## RECORDED DATA
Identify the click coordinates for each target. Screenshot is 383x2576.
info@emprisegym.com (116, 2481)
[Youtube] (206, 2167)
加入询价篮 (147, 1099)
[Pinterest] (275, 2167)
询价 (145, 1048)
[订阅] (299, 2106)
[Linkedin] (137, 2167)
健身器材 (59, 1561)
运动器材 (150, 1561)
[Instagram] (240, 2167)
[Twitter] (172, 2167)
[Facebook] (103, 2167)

## PROBLEM DETAILS
Give every entry back unchanged. Leave none out.

## EXERCISE RESULT
Identify the click coordinates for each target. Screenshot is 383x2576.
info@emprisegym.com (116, 2481)
[Youtube] (206, 2167)
加入询价篮 (147, 1099)
[Pinterest] (275, 2167)
询价 (145, 1048)
[订阅] (299, 2106)
[Linkedin] (137, 2167)
健身器材 (59, 1561)
运动器材 (150, 1561)
[Instagram] (240, 2167)
[Twitter] (172, 2167)
[Facebook] (103, 2167)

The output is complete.